濃度・オブ・ザ・リングBACK NUMBER
格闘技の“求心力”は今も失われず。
「ストーリーの共有」を見た3大会。
text by
橋本宗洋Norihiro Hashimoto
photograph bySusumu Nagao
posted2011/07/22 10:30
DREAMフェザー級タイトル防衛に成功した高谷裕之(写真右)は試合後、花道でファンとの写真撮影やサインに笑顔で応じていた。対する、宮田和幸は試合後、「テイクダウンは行こうと思えば行けた」と敗れてなお、強気なコメントを口にした
7月16日に開催されたDREAM有明コロシアム大会のメインイベント、その試合内容を要約すると、どうしても味気ないものになってしまう。
フェザー級王者・高谷裕之がパンチで前に出る。挑戦者・宮田和幸は打撃を返しながら隙を突いてタックル。高谷はそれをディフェンスし、攻防が止まったところでレフェリーがブレイクする。試合の大半は、その繰り返しだった。単調といえば単調な試合である。結果は判定2-1で高谷の勝利。鮮やかな一本、派手なKOでの決着ではなかった。
だが、ファンはそんな闘いを充分に堪能していた。会場に弛緩した雰囲気などなかったと断言できる。
なぜなら、ファンは高谷と宮田が何者であるかを知っていたからだ。言い換えれば、“ストーリーの共有”ができていたのである。
「ストリート対アスリート」というわかりやすい構図。
高谷はストリートのケンカ屋から格闘家になった。打撃を武器に一昨年のフェザー級トーナメントで準優勝し、昨年大晦日に戴冠。そのパンチをクリーンヒットさせれば、倒せない相手はいない。

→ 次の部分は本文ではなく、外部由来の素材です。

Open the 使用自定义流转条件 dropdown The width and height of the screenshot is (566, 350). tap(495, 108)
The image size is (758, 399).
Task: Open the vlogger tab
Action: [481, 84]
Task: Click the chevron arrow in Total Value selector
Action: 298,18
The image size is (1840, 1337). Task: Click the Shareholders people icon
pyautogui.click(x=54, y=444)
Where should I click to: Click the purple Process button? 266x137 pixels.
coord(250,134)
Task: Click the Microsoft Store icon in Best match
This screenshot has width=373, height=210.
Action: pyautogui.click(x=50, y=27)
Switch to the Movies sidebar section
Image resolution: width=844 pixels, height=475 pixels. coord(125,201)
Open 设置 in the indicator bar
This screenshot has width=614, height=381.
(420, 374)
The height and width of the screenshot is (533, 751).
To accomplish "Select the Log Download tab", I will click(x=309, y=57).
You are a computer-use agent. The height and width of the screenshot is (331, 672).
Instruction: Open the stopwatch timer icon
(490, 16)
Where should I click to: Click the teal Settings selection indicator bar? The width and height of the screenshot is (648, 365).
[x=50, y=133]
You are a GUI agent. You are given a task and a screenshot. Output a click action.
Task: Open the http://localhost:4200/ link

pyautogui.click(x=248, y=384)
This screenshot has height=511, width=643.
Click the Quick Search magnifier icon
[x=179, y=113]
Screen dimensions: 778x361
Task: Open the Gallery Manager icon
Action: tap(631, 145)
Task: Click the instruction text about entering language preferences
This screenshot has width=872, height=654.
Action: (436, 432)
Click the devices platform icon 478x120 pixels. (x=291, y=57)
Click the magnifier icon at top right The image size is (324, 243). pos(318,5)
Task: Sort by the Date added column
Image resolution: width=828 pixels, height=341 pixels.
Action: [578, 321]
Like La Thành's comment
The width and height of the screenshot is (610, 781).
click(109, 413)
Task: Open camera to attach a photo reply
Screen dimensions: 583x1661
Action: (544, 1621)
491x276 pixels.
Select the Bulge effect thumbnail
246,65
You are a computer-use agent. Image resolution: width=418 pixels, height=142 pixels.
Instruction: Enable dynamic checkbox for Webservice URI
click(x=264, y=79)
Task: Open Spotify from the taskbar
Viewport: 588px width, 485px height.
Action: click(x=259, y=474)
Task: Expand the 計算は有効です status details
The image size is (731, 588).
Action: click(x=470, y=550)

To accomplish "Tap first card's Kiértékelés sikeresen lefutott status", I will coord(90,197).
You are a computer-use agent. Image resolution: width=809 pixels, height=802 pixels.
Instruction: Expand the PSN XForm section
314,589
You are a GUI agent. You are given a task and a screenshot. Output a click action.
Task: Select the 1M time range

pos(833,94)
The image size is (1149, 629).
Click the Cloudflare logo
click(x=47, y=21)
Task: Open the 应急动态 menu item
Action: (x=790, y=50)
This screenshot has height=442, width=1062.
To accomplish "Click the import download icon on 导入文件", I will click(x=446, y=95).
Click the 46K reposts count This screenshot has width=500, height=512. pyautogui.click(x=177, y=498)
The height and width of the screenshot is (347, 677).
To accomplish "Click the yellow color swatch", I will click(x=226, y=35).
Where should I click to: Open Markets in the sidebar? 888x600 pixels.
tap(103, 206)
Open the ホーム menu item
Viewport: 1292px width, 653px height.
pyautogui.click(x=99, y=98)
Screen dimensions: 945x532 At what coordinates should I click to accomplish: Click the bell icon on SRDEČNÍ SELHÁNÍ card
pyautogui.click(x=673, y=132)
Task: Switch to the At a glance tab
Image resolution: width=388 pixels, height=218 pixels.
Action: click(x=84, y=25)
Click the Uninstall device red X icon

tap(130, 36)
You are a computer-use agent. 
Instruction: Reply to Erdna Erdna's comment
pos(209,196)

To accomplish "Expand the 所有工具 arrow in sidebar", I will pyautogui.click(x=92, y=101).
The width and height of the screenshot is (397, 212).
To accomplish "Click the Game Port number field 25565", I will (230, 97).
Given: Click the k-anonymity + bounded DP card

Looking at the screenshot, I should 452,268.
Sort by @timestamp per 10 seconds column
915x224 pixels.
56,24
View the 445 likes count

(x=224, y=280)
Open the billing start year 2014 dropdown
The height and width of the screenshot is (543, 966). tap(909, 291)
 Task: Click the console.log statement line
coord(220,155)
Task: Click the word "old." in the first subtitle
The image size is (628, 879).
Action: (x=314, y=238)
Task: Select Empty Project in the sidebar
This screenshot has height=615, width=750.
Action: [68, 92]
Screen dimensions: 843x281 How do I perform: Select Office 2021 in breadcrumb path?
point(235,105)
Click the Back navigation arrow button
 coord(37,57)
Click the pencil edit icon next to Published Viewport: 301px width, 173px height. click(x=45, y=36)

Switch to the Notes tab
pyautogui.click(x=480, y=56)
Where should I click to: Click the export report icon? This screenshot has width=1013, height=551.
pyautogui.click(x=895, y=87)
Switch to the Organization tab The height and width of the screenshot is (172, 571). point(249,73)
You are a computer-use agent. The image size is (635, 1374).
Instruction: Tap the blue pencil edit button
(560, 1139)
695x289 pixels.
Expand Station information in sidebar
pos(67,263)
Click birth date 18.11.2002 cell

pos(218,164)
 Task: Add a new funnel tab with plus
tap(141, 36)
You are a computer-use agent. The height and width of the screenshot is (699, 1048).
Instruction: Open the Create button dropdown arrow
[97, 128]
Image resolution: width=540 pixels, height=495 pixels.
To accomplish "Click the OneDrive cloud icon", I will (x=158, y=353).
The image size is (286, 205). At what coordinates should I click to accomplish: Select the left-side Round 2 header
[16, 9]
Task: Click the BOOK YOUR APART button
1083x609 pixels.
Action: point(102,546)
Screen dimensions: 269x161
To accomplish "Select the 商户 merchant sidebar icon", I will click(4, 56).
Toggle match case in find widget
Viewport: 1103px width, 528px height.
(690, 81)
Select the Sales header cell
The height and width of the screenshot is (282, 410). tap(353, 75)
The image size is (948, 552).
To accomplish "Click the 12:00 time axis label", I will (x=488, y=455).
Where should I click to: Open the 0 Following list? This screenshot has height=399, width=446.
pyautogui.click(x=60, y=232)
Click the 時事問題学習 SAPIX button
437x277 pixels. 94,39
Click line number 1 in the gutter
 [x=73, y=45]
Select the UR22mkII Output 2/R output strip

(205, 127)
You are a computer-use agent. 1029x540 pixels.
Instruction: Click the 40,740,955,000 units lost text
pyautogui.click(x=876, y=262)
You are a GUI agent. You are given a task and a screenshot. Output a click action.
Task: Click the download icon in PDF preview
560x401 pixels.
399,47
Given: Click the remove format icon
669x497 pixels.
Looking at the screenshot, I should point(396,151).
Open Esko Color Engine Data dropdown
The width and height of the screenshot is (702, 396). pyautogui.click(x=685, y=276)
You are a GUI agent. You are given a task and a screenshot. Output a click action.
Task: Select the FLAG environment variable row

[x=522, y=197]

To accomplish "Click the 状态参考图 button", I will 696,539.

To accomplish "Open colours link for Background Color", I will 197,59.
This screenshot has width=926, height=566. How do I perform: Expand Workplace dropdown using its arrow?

一方の宮田はレスリングでオリンピック出場を果たした一流アスリートだ。デビュー直後は総合格闘技への対応に苦しんだが、フェザー級に階級を落とすと6連勝。ひとたび組みつけば、テイクダウンできない相手はいない。
彼らがたどってきた道のりがどんなものであったか、どんなファイトスタイルで勝ってきたのか。それを知っているから、ファンは細かい動きの一つひとつを見逃そうとしなかった。打撃を得意とする高谷にジャブをヒットさせる宮田に驚き、宮田のタックルをことごとくクリアする高谷に興奮する。予備知識なしでは凡戦に見える試合も、ストーリーが共有されていれば名勝負になるということだ。
ファンだからこそ理解できる、攻防戦の意味。
18日の修斗後楽園ホール大会では、札止めの大観衆の前で朴光哲と弘中邦佳が世界ウェルター級王座決定戦を行なっている(弘中が判定勝利)。この試合のハイライトは、グラウンドで劣勢だった朴が必死の形相で立ち上がり、弘中を突き放して得意とするパンチの攻防に戻したシーンだ。派手な技が決まったわけではなく、局面が変わったというだけ。それでもファンは、ストライカーの朴がグラップラーである弘中の寝技をしのぎきることの意味を知っていた。